__WHAT YOU SHOULD DO__
Write out only the tail of the records, beginning at the line containing "Task: Click the sandwich" and including the last line, exactly as written.

DATASET RECORDS: Begin

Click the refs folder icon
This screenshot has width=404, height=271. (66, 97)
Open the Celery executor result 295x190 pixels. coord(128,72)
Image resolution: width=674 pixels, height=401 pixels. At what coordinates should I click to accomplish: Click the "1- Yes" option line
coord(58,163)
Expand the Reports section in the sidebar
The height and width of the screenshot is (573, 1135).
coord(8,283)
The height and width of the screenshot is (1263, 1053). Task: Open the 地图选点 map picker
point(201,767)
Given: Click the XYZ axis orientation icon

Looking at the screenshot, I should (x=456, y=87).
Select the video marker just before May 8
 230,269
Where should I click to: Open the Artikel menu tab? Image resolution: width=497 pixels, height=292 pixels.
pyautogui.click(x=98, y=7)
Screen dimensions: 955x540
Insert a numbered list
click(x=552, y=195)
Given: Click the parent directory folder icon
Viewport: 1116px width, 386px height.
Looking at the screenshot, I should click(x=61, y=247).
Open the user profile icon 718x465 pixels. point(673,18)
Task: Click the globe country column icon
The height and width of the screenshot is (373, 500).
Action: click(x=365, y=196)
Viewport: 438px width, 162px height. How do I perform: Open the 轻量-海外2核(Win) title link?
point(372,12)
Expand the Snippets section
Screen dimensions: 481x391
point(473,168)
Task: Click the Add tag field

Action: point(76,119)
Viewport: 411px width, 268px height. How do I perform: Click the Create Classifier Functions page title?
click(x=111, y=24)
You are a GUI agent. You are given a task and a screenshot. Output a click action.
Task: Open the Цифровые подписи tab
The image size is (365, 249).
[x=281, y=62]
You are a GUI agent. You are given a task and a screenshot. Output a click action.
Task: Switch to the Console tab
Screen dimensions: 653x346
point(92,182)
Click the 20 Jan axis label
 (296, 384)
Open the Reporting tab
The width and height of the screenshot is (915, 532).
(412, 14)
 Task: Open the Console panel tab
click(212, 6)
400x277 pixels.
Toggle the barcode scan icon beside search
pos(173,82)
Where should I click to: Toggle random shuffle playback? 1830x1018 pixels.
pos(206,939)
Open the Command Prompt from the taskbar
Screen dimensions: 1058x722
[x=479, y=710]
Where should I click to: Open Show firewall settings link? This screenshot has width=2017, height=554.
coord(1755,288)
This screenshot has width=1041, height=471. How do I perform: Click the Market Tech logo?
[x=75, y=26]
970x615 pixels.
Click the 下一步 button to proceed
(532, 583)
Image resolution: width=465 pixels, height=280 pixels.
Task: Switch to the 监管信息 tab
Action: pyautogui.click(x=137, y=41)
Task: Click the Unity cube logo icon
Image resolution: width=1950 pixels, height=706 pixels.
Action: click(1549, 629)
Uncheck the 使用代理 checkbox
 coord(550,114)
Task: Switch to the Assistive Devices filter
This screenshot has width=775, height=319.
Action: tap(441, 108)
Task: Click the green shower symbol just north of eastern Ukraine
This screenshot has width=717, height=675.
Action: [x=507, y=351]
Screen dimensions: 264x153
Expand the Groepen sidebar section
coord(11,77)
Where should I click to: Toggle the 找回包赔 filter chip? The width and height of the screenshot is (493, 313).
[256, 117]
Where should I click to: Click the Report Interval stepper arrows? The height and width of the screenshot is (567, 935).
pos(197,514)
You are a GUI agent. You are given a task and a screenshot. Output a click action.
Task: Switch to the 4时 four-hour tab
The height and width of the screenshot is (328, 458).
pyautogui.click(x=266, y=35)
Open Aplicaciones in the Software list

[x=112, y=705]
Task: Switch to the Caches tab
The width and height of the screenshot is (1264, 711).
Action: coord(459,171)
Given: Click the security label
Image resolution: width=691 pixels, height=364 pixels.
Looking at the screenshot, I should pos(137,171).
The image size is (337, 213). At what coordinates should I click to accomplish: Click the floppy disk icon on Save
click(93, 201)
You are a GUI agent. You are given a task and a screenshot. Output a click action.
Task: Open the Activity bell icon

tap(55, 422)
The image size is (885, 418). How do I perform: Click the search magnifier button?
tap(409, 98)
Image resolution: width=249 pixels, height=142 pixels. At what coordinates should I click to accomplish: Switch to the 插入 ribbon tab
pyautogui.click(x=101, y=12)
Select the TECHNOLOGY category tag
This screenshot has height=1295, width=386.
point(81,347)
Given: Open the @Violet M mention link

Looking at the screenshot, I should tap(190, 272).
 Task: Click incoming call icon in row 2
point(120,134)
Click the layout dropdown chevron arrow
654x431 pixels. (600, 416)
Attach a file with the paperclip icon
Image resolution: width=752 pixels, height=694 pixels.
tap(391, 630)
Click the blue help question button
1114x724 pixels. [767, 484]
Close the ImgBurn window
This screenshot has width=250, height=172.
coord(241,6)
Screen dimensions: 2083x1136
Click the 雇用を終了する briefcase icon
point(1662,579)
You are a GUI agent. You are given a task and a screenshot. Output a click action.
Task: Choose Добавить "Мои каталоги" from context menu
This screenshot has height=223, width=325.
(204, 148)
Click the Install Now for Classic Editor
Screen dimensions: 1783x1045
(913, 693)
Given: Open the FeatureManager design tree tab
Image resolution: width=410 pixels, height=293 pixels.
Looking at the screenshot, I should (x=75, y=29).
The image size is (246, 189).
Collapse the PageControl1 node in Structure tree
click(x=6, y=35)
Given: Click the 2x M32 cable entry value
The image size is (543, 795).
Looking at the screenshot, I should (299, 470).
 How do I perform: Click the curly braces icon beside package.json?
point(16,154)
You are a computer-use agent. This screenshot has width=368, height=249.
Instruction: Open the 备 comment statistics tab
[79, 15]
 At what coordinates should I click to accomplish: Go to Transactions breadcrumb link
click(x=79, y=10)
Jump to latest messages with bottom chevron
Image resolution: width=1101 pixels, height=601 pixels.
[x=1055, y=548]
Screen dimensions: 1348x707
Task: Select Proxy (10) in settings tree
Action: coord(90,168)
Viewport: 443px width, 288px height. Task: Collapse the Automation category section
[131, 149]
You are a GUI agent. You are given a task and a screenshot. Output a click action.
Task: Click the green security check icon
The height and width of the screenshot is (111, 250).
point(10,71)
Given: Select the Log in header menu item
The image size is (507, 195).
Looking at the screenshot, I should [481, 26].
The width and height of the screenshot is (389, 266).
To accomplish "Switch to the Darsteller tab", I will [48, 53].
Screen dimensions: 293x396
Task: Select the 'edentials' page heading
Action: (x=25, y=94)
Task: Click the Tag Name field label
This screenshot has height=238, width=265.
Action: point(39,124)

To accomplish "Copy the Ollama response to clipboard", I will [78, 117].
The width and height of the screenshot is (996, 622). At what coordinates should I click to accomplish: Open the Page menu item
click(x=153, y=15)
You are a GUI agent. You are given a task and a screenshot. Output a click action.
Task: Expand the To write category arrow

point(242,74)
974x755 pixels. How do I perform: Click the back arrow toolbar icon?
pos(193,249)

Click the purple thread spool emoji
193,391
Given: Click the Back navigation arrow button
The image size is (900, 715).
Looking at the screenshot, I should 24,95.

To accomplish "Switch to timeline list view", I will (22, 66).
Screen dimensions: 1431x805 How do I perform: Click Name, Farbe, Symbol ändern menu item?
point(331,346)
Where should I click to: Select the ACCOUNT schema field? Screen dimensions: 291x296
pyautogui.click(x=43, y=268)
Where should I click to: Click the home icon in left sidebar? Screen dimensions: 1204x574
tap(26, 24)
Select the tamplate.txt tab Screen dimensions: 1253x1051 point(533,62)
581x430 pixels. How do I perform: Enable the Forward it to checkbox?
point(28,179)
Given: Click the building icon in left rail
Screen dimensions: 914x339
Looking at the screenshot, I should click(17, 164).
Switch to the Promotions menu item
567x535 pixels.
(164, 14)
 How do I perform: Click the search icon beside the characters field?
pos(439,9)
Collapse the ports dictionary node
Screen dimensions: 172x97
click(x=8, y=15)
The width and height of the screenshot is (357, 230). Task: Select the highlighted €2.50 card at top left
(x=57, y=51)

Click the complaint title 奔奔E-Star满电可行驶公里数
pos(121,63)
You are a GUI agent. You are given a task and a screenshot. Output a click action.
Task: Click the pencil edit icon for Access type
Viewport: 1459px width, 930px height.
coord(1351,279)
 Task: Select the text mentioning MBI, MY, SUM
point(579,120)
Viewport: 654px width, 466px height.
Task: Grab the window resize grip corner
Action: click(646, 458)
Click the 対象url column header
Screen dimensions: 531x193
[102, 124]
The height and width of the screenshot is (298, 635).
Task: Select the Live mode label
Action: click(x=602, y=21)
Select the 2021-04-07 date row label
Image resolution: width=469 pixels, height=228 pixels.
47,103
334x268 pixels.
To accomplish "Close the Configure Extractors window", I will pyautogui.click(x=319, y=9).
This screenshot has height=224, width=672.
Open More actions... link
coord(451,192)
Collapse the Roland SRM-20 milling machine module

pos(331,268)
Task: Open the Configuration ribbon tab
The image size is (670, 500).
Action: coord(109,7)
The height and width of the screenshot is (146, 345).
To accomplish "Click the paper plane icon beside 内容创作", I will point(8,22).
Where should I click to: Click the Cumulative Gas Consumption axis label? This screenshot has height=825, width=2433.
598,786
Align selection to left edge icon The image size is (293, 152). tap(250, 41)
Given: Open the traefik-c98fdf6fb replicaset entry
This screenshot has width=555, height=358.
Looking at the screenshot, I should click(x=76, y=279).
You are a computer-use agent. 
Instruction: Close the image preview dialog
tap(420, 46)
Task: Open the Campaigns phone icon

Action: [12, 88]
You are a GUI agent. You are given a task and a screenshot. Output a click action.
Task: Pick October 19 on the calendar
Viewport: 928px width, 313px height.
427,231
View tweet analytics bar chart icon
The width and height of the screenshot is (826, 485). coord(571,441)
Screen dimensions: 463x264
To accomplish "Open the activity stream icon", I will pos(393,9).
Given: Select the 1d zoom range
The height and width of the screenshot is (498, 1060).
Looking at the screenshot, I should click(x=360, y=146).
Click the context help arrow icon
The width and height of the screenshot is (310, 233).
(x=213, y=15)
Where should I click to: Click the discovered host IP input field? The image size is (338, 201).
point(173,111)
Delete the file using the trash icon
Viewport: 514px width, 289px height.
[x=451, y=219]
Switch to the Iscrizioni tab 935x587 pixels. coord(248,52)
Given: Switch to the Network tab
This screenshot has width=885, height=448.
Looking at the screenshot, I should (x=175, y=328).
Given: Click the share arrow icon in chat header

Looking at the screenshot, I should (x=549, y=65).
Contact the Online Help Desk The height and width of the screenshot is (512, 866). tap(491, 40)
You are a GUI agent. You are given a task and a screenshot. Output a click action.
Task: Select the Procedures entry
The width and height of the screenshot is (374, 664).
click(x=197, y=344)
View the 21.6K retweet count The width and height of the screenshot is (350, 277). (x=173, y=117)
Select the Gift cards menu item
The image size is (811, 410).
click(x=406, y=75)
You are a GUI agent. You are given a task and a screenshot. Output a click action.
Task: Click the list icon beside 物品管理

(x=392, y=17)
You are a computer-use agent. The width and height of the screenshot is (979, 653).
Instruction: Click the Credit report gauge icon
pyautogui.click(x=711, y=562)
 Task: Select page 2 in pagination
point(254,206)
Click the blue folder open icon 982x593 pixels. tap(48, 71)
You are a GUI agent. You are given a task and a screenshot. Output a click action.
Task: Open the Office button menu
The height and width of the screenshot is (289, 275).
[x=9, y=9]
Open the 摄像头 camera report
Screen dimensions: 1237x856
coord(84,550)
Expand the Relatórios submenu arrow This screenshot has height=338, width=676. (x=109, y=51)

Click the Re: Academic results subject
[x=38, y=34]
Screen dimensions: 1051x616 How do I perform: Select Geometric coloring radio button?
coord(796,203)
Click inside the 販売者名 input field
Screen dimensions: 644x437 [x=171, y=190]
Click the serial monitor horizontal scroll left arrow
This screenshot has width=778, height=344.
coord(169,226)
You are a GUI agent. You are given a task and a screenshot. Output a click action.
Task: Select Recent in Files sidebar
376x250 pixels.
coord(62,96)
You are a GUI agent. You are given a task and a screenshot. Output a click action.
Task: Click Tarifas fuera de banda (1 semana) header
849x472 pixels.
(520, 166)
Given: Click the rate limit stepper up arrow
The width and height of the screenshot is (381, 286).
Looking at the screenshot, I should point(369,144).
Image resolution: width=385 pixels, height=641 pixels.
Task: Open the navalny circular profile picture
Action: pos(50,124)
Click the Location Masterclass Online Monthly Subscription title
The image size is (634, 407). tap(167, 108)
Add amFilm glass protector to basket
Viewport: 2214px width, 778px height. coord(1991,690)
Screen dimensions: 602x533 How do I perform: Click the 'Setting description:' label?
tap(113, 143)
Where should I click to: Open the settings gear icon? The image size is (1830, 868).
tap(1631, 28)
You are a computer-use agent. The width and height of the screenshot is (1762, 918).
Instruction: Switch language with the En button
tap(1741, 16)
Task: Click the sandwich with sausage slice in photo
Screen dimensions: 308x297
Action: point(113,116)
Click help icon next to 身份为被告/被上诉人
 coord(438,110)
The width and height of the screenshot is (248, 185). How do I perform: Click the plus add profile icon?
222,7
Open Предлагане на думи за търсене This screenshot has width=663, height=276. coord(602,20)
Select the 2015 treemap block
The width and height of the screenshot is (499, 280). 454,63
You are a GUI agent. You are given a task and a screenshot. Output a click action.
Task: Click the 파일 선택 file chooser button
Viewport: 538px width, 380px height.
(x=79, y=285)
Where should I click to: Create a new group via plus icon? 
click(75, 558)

DATASET RECORDS: End

__ANSWER FOR THE TASK__
Task: Click the sandwich with sausage slice in photo
Screen dimensions: 308x297
Action: point(113,116)
Click help icon next to 身份为被告/被上诉人
 coord(438,110)
The width and height of the screenshot is (248, 185). How do I perform: Click the plus add profile icon?
222,7
Open Предлагане на думи за търсене This screenshot has width=663, height=276. coord(602,20)
Select the 2015 treemap block
The width and height of the screenshot is (499, 280). 454,63
You are a GUI agent. You are given a task and a screenshot. Output a click action.
Task: Click the 파일 선택 file chooser button
Viewport: 538px width, 380px height.
(x=79, y=285)
Where should I click to: Create a new group via plus icon? 
click(75, 558)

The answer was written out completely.